*Collected data entries*.
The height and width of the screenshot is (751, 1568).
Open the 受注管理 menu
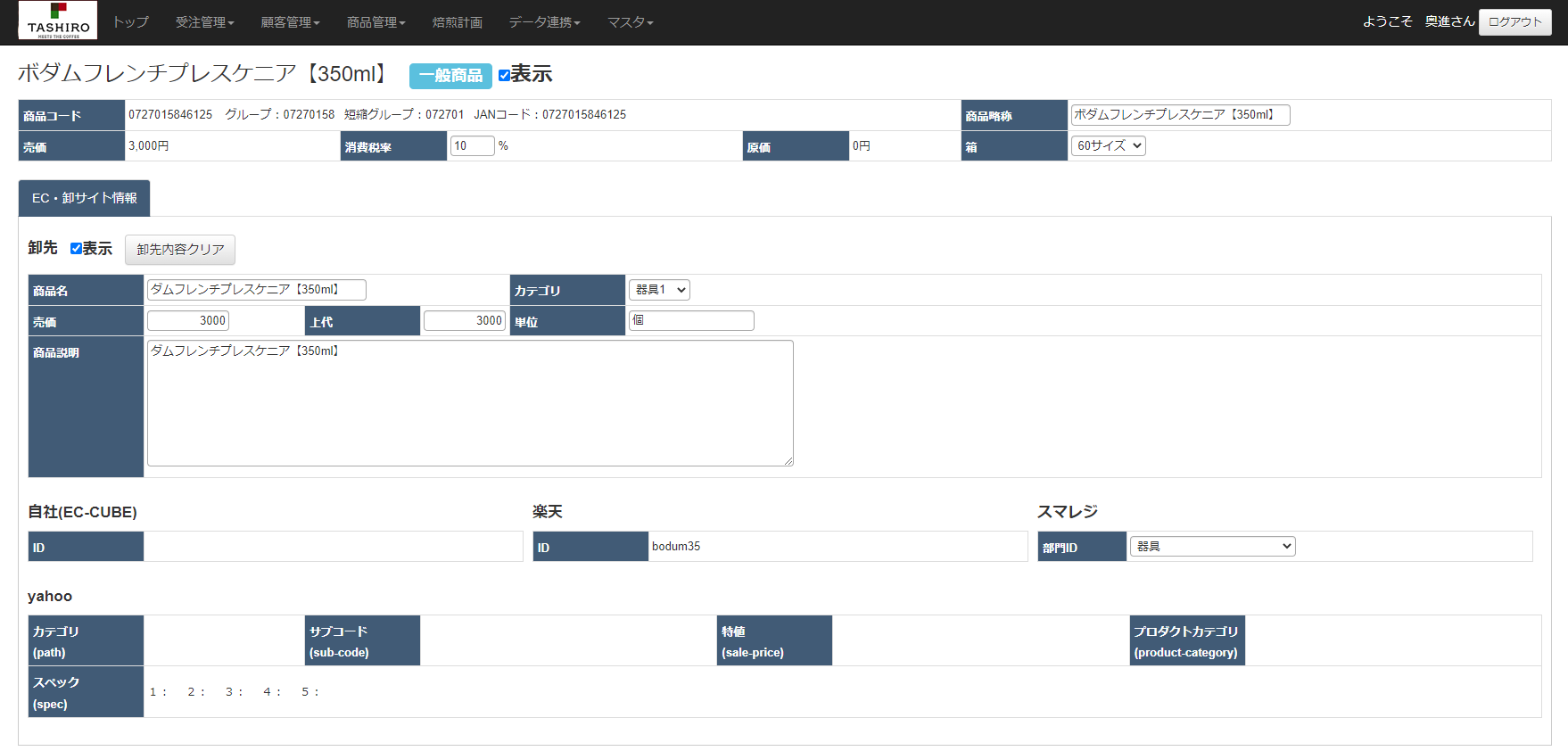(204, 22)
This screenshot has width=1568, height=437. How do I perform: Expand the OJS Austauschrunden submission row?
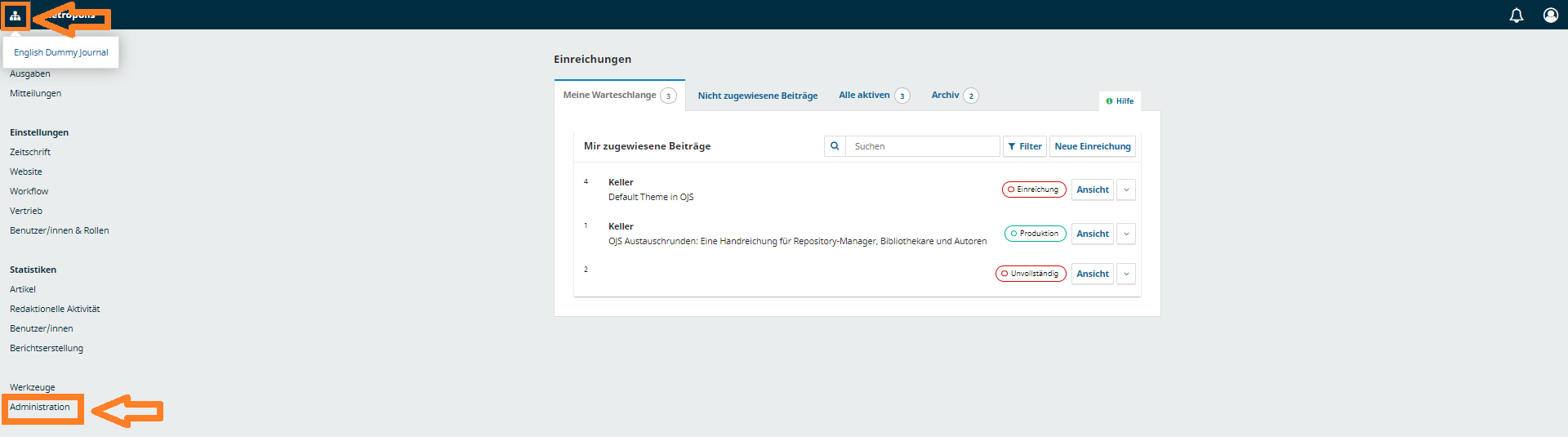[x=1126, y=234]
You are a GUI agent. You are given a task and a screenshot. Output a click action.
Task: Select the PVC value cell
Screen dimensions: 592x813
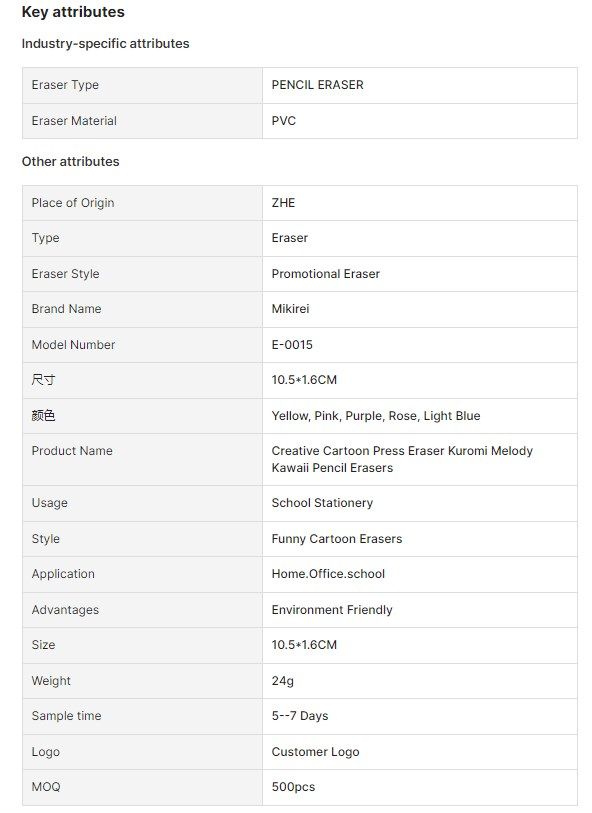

*EXERCISE*.
Print every record exactly, without the pictures.

*TASK RESULT*.
The height and width of the screenshot is (751, 1568).
Open the 受注管理 menu
(204, 22)
This screenshot has width=1568, height=437. How do I perform: Expand the OJS Austauschrunden submission row?
[x=1126, y=234]
You are a GUI agent. You are given a task and a screenshot. Output a click action.
Task: Select the PVC value cell
Screen dimensions: 592x813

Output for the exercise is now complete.